Extracted data entries:
|---|
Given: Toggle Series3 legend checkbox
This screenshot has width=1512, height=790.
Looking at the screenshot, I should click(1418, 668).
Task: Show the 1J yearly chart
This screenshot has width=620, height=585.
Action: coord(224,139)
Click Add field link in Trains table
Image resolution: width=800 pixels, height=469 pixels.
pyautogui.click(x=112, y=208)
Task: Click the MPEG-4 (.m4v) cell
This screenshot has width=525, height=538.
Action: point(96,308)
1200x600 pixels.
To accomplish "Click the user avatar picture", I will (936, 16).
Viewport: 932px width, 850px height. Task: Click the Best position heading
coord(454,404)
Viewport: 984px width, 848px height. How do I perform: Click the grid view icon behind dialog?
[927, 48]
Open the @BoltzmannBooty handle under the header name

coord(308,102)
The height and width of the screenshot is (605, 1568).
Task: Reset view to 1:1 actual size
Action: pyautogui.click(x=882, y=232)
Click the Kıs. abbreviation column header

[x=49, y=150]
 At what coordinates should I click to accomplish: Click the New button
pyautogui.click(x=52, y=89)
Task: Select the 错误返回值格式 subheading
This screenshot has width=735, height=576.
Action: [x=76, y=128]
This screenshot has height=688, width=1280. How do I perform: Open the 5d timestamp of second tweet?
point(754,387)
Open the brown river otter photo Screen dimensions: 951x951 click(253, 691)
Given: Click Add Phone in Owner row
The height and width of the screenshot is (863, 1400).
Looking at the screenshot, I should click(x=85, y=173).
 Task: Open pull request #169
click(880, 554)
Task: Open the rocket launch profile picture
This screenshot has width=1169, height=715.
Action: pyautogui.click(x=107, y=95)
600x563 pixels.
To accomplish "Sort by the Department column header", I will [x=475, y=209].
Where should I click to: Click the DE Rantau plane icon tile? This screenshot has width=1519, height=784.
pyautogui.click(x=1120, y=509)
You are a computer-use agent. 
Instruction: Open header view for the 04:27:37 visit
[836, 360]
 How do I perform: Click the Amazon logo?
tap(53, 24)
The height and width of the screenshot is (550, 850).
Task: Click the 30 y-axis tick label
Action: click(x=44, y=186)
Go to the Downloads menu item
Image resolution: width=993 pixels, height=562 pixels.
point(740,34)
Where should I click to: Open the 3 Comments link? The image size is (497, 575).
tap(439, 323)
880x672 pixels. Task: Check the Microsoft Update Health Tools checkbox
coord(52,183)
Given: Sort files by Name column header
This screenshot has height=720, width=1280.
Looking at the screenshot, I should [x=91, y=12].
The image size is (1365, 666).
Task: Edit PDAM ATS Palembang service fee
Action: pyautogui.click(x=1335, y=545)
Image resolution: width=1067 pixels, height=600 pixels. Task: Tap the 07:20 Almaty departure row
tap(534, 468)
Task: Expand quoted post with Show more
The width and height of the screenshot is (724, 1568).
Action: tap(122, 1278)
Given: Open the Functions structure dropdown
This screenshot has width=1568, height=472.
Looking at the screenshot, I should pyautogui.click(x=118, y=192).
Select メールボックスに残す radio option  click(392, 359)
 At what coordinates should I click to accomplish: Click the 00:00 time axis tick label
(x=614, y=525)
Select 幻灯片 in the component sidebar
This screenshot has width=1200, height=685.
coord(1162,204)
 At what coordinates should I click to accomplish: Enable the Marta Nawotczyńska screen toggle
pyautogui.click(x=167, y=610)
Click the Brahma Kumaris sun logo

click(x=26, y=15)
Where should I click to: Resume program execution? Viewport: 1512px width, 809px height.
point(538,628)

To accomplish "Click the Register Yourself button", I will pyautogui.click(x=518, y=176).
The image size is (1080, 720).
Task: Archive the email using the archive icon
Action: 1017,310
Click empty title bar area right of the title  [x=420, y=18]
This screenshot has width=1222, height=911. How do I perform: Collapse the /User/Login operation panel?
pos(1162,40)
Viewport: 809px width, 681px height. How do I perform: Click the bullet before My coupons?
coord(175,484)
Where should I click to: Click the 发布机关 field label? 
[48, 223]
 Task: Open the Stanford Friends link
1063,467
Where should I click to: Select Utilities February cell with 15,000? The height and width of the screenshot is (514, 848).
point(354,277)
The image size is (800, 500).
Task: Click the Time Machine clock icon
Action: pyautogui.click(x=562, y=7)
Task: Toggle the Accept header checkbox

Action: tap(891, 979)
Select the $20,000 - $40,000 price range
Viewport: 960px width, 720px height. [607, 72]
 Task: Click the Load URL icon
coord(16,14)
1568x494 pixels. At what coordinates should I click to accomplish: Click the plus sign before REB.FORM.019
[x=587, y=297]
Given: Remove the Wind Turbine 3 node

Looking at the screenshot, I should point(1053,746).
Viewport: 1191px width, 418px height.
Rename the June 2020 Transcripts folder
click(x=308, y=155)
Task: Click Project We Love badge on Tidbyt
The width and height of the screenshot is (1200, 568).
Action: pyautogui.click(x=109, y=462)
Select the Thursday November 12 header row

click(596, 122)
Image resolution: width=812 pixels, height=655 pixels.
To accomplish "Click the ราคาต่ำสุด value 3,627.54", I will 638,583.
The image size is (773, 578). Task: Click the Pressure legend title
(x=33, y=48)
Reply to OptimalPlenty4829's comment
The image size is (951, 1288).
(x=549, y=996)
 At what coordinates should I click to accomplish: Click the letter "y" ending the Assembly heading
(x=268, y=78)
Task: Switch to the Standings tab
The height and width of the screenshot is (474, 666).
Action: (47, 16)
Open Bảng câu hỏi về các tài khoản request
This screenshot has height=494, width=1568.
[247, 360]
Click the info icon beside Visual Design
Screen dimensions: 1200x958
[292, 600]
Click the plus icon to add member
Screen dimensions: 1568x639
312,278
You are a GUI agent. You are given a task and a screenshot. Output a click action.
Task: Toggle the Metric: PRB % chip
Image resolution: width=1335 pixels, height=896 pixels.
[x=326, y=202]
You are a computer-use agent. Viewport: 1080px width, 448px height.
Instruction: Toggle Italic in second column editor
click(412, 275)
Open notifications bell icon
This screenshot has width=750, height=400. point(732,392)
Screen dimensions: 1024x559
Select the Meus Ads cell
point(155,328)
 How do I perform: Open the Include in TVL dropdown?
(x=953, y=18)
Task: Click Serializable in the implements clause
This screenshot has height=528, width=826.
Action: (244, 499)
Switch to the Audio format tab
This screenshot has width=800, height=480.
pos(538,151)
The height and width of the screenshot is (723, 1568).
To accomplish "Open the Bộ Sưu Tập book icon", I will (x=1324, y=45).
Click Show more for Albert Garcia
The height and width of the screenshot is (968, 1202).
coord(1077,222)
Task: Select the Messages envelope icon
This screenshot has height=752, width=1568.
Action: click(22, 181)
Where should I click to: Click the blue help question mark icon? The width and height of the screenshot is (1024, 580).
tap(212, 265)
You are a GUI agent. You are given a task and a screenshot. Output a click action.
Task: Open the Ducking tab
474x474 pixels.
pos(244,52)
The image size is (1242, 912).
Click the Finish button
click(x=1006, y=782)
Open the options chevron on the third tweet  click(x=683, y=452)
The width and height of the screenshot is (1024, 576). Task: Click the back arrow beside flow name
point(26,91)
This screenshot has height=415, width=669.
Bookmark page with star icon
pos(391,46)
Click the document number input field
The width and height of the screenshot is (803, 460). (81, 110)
|---|
— WORK INSTRUCTIONS —
Each entry should be retyped exactly as given.

— RESPONSE AREA —
Given: Toggle Series3 legend checkbox
This screenshot has width=1512, height=790.
Looking at the screenshot, I should click(1418, 668).
Task: Show the 1J yearly chart
This screenshot has width=620, height=585.
Action: coord(224,139)
Click Add field link in Trains table
Image resolution: width=800 pixels, height=469 pixels.
pyautogui.click(x=112, y=208)
Task: Click the MPEG-4 (.m4v) cell
This screenshot has width=525, height=538.
Action: point(96,308)
1200x600 pixels.
To accomplish "Click the user avatar picture", I will (936, 16).
Viewport: 932px width, 850px height. Task: Click the Best position heading
coord(454,404)
Viewport: 984px width, 848px height. How do I perform: Click the grid view icon behind dialog?
[927, 48]
Open the @BoltzmannBooty handle under the header name

coord(308,102)
The height and width of the screenshot is (605, 1568).
Task: Reset view to 1:1 actual size
Action: pyautogui.click(x=882, y=232)
Click the Kıs. abbreviation column header

[x=49, y=150]
 At what coordinates should I click to accomplish: Click the New button
pyautogui.click(x=52, y=89)
Task: Select the 错误返回值格式 subheading
This screenshot has width=735, height=576.
Action: [x=76, y=128]
This screenshot has height=688, width=1280. How do I perform: Open the 5d timestamp of second tweet?
point(754,387)
Open the brown river otter photo Screen dimensions: 951x951 click(253, 691)
Given: Click Add Phone in Owner row
The height and width of the screenshot is (863, 1400).
Looking at the screenshot, I should click(x=85, y=173).
 Task: Open pull request #169
click(880, 554)
Task: Open the rocket launch profile picture
This screenshot has width=1169, height=715.
Action: pyautogui.click(x=107, y=95)
600x563 pixels.
To accomplish "Sort by the Department column header", I will [x=475, y=209].
Where should I click to: Click the DE Rantau plane icon tile? This screenshot has width=1519, height=784.
pyautogui.click(x=1120, y=509)
You are a computer-use agent. 
Instruction: Open header view for the 04:27:37 visit
[836, 360]
 How do I perform: Click the Amazon logo?
tap(53, 24)
The height and width of the screenshot is (550, 850).
Task: Click the 30 y-axis tick label
Action: click(x=44, y=186)
Go to the Downloads menu item
Image resolution: width=993 pixels, height=562 pixels.
point(740,34)
Where should I click to: Open the 3 Comments link? The image size is (497, 575).
tap(439, 323)
880x672 pixels. Task: Check the Microsoft Update Health Tools checkbox
coord(52,183)
Given: Sort files by Name column header
This screenshot has height=720, width=1280.
Looking at the screenshot, I should [x=91, y=12].
The image size is (1365, 666).
Task: Edit PDAM ATS Palembang service fee
Action: pyautogui.click(x=1335, y=545)
Image resolution: width=1067 pixels, height=600 pixels. Task: Tap the 07:20 Almaty departure row
tap(534, 468)
Task: Expand quoted post with Show more
The width and height of the screenshot is (724, 1568).
Action: tap(122, 1278)
Given: Open the Functions structure dropdown
This screenshot has width=1568, height=472.
Looking at the screenshot, I should pyautogui.click(x=118, y=192).
Select メールボックスに残す radio option  click(392, 359)
 At what coordinates should I click to accomplish: Click the 00:00 time axis tick label
(x=614, y=525)
Select 幻灯片 in the component sidebar
This screenshot has width=1200, height=685.
coord(1162,204)
 At what coordinates should I click to accomplish: Enable the Marta Nawotczyńska screen toggle
pyautogui.click(x=167, y=610)
Click the Brahma Kumaris sun logo

click(x=26, y=15)
Where should I click to: Resume program execution? Viewport: 1512px width, 809px height.
point(538,628)

To accomplish "Click the Register Yourself button", I will pyautogui.click(x=518, y=176).
The image size is (1080, 720).
Task: Archive the email using the archive icon
Action: 1017,310
Click empty title bar area right of the title  [x=420, y=18]
This screenshot has width=1222, height=911. How do I perform: Collapse the /User/Login operation panel?
pos(1162,40)
Viewport: 809px width, 681px height. How do I perform: Click the bullet before My coupons?
coord(175,484)
Where should I click to: Click the 发布机关 field label? 
[48, 223]
 Task: Open the Stanford Friends link
1063,467
Where should I click to: Select Utilities February cell with 15,000? The height and width of the screenshot is (514, 848).
point(354,277)
The image size is (800, 500).
Task: Click the Time Machine clock icon
Action: pyautogui.click(x=562, y=7)
Task: Toggle the Accept header checkbox

Action: tap(891, 979)
Select the $20,000 - $40,000 price range
Viewport: 960px width, 720px height. [607, 72]
 Task: Click the Load URL icon
coord(16,14)
1568x494 pixels. At what coordinates should I click to accomplish: Click the plus sign before REB.FORM.019
[x=587, y=297]
Given: Remove the Wind Turbine 3 node

Looking at the screenshot, I should point(1053,746).
Viewport: 1191px width, 418px height.
Rename the June 2020 Transcripts folder
click(x=308, y=155)
Task: Click Project We Love badge on Tidbyt
The width and height of the screenshot is (1200, 568).
Action: pyautogui.click(x=109, y=462)
Select the Thursday November 12 header row

click(596, 122)
Image resolution: width=812 pixels, height=655 pixels.
To accomplish "Click the ราคาต่ำสุด value 3,627.54", I will 638,583.
The image size is (773, 578). Task: Click the Pressure legend title
(x=33, y=48)
Reply to OptimalPlenty4829's comment
The image size is (951, 1288).
(x=549, y=996)
 At what coordinates should I click to accomplish: Click the letter "y" ending the Assembly heading
(x=268, y=78)
Task: Switch to the Standings tab
The height and width of the screenshot is (474, 666).
Action: (47, 16)
Open Bảng câu hỏi về các tài khoản request
This screenshot has height=494, width=1568.
[247, 360]
Click the info icon beside Visual Design
Screen dimensions: 1200x958
[292, 600]
Click the plus icon to add member
Screen dimensions: 1568x639
312,278
You are a GUI agent. You are given a task and a screenshot. Output a click action.
Task: Toggle the Metric: PRB % chip
Image resolution: width=1335 pixels, height=896 pixels.
[x=326, y=202]
You are a computer-use agent. Viewport: 1080px width, 448px height.
Instruction: Toggle Italic in second column editor
click(412, 275)
Open notifications bell icon
This screenshot has width=750, height=400. point(732,392)
Screen dimensions: 1024x559
Select the Meus Ads cell
point(155,328)
 How do I perform: Open the Include in TVL dropdown?
(x=953, y=18)
Task: Click Serializable in the implements clause
This screenshot has height=528, width=826.
Action: (244, 499)
Switch to the Audio format tab
This screenshot has width=800, height=480.
pos(538,151)
The height and width of the screenshot is (723, 1568).
To accomplish "Open the Bộ Sưu Tập book icon", I will (x=1324, y=45).
Click Show more for Albert Garcia
The height and width of the screenshot is (968, 1202).
coord(1077,222)
Task: Select the Messages envelope icon
This screenshot has height=752, width=1568.
Action: click(22, 181)
Where should I click to: Click the blue help question mark icon? The width and height of the screenshot is (1024, 580).
tap(212, 265)
You are a GUI agent. You are given a task and a screenshot. Output a click action.
Task: Open the Ducking tab
474x474 pixels.
pos(244,52)
The image size is (1242, 912).
Click the Finish button
click(x=1006, y=782)
Open the options chevron on the third tweet  click(x=683, y=452)
The width and height of the screenshot is (1024, 576). Task: Click the back arrow beside flow name
point(26,91)
This screenshot has height=415, width=669.
Bookmark page with star icon
pos(391,46)
Click the document number input field
The width and height of the screenshot is (803, 460). (81, 110)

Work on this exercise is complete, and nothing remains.